Preste atenção no padrão ao longo de semanas, não no humor de uma noite. Uma terça quieta quer dizer muito pouco. Um recuo que vem certinho depois de cada momento bom é um padrão que merece ser levado a sério, e sobre o qual vale decidir o que você quer fazer, no seu tempo, seja ele um ficante, um quase algo ou um namorado.
Algo para fazer por você, aconteça o que acontecer
Aconteça o que acontecer com ele, o seu valor não deveria depender do próximo movimento dele. É um limite difícil de sustentar, e é ele que deixa você pensar com clareza em vez de só reagir. Continue vendo as suas amigas. Continue com as partes da sua semana que não têm nada a ver com ele. Uma vida que continua cheia, seja qual for o humor dele, é o que protege você de verdade aqui, não decifrá-lo melhor.
Se você está há meses dando voltas nisso, uma conversa longa com alguém de confiança é outra coisa do que mais uma noite lendo. Pode ser uma amiga que escute sem tomar partido, ou alguém que saiba ler mapas e olhe o seu com você, e o dele se você tiver os dados, sabendo que isso não diz o que ele vai fazer. No mínimo, essa pessoa vai fazer perguntas que você ainda não se fez.

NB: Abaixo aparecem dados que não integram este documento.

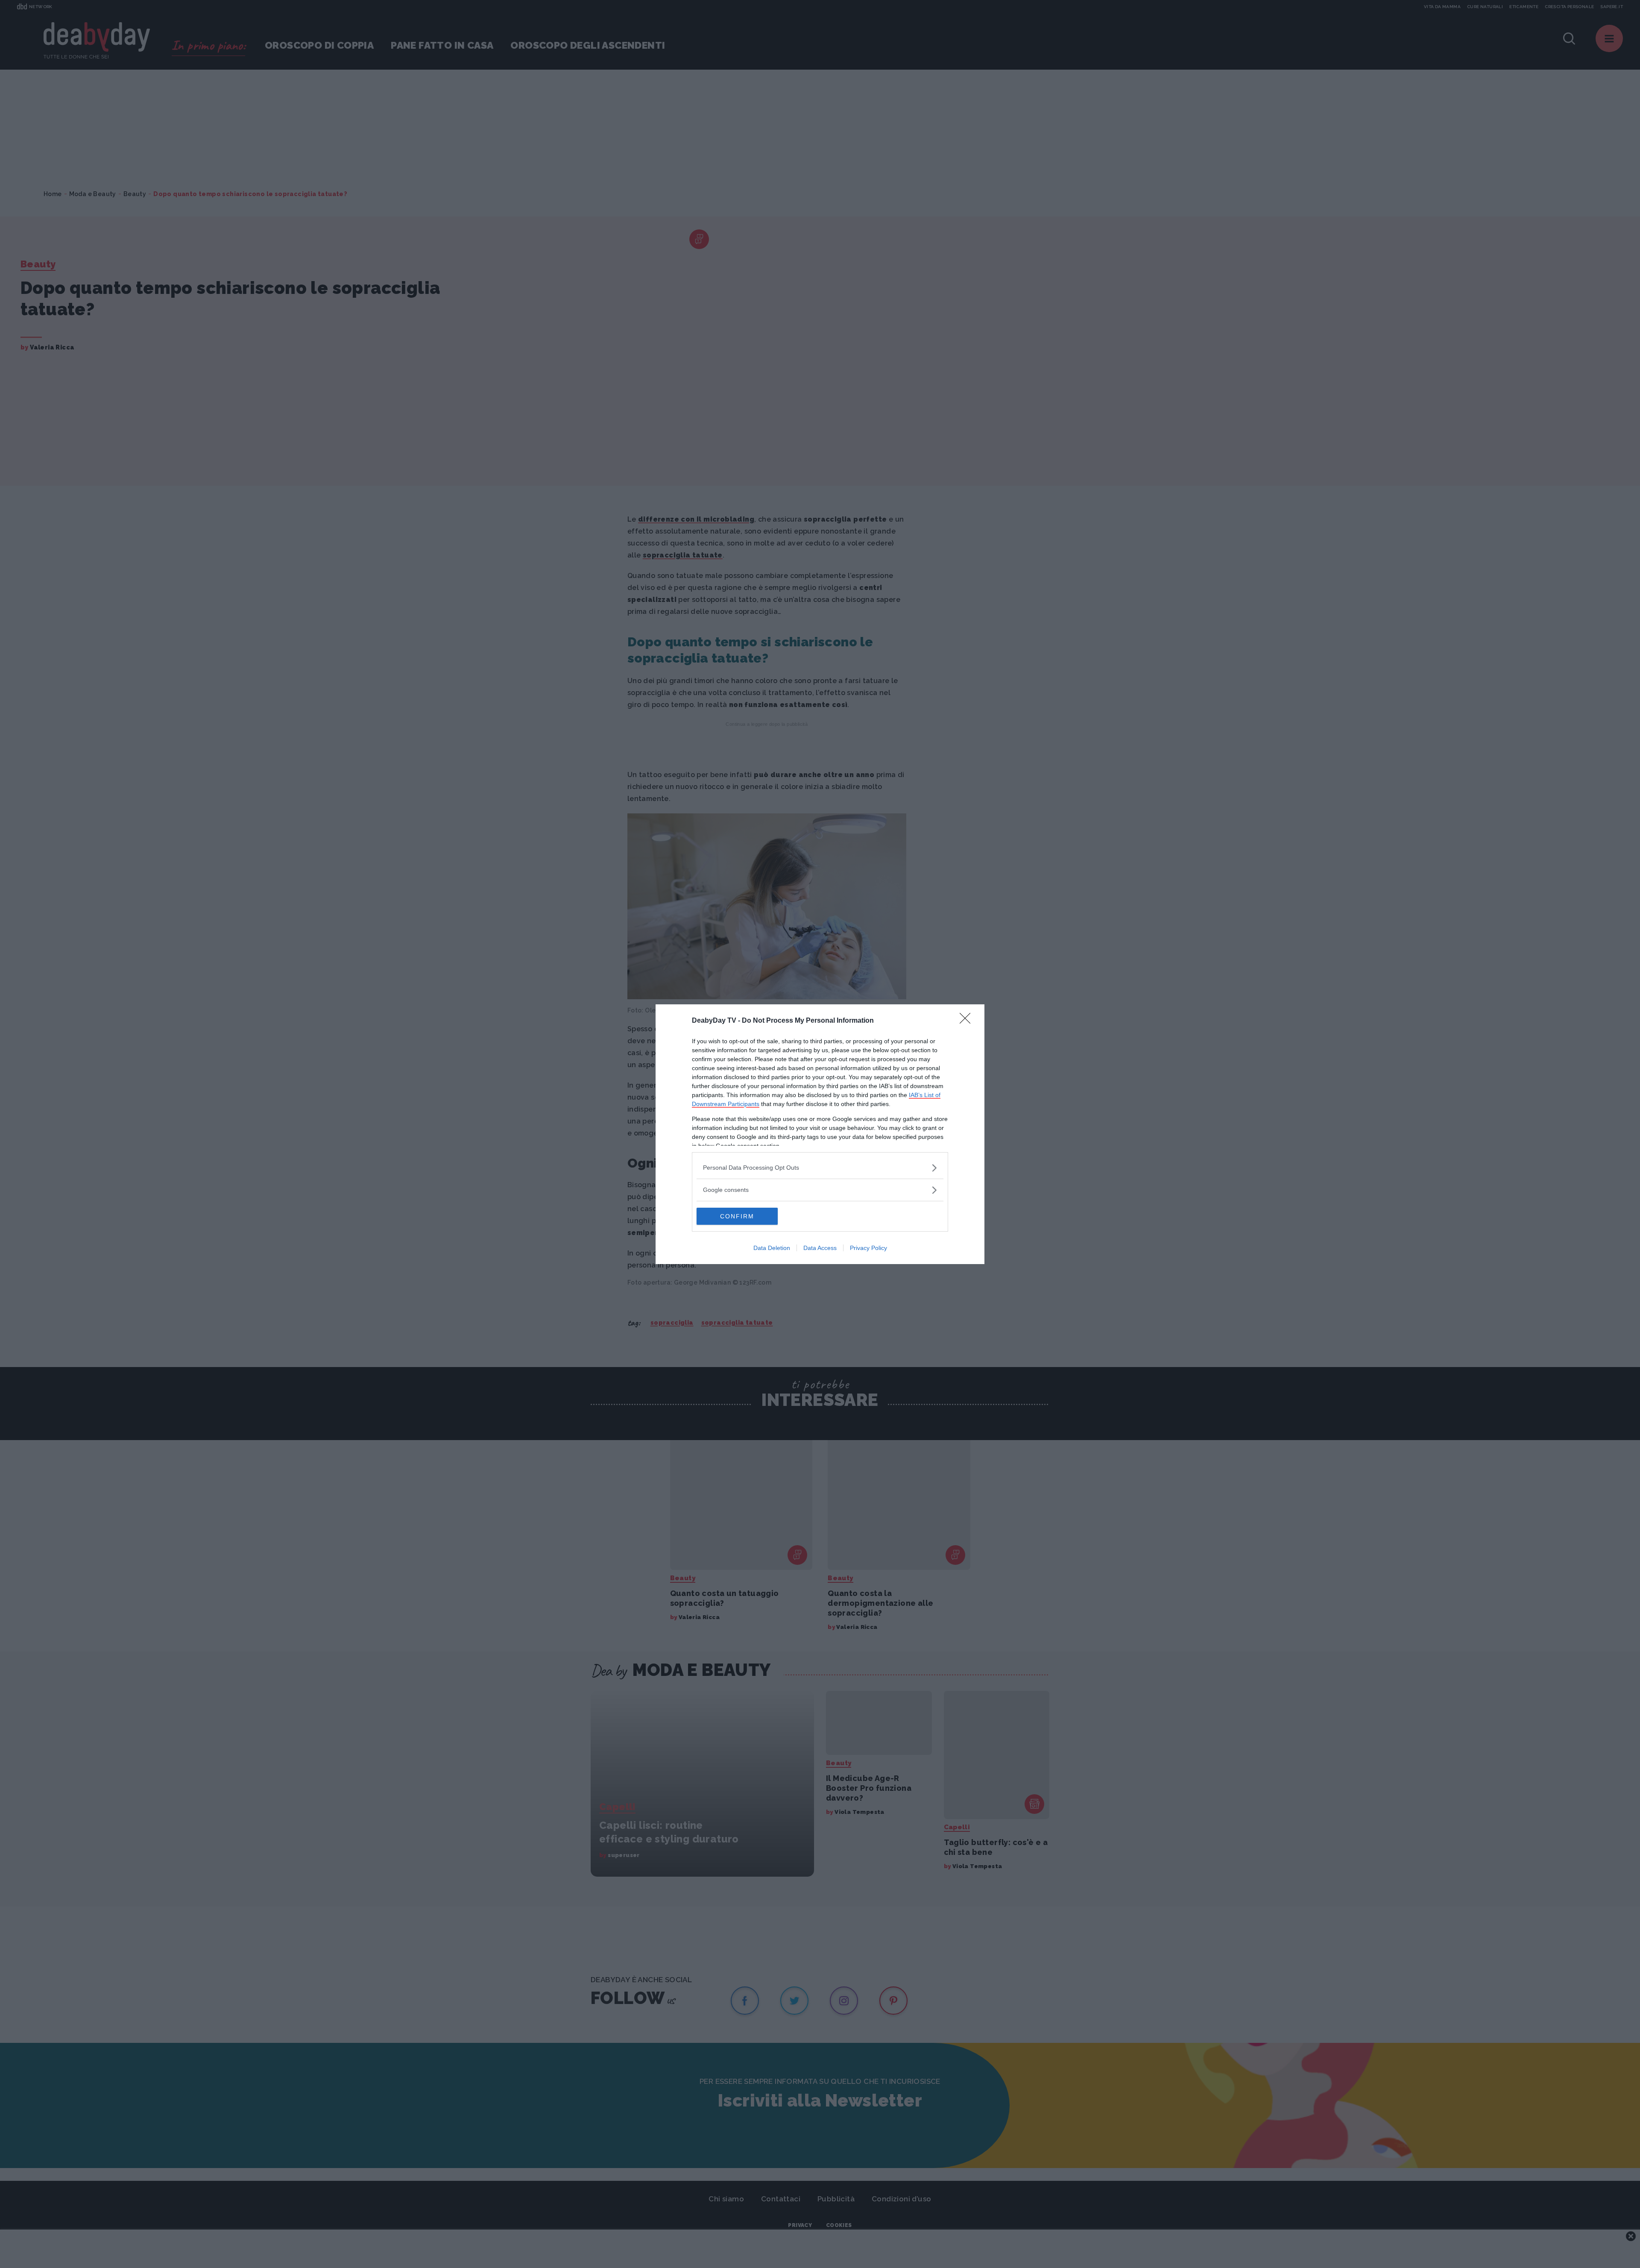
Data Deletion (771, 1247)
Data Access (820, 1247)
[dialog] (820, 1134)
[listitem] (820, 1167)
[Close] (968, 1021)
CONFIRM (737, 1216)
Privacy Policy (868, 1247)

E se a sensação de ser deixada acompanha você desde muito antes desse relacionamento, uma psicóloga pode ajudar a olhar de onde ela vem, com mais calma do que se tem às duas da manhã.
Perguntas frequentes
Isso é só o estilo de apego dele? Isso pode mudar?
Estilos de apego são um jeito razoável de descrever o que você está vendo, mas não são uma explicação completa nem um diagnóstico que dá para fazer de fora do relacionamento. Os padrões das pessoas podem mudar, quase sempre pelo esforço delas e muitas vezes com apoio, mas isso não é algo que você consiga produzir nele do seu lado.
Devo me afastar também para ele vir atrás?
Isso é uma estratégia para controlar o comportamento dele, não para construir algo honesto, e costuma deixar as duas pessoas mais na defensiva, não menos. Dê um passo para trás só se a distância for de verdade o que você quer agora, não como jogada para provocar uma reação.
A astrologia pode dizer se ele vai mudar de atitude?
Não, e vale desconfiar de qualquer coisa que diga que pode. Um mapa descreve temperamento e tendências em termos gerais. Ele não tem como antecipar o que uma pessoa específica vai decidir fazer.
Como eu sei se fico nessa ou se vou embora?
Depende de coisas que uma página como esta não enxerga: como ele trata você no dia a dia, se existe carinho de verdade junto com a distância e o que você quer para si. Observar o padrão ao longo do tempo, em vez de reagir a um momento isolado, costuma dar uma resposta mais clara do que procurá-la no meio de uma noite de ansiedade.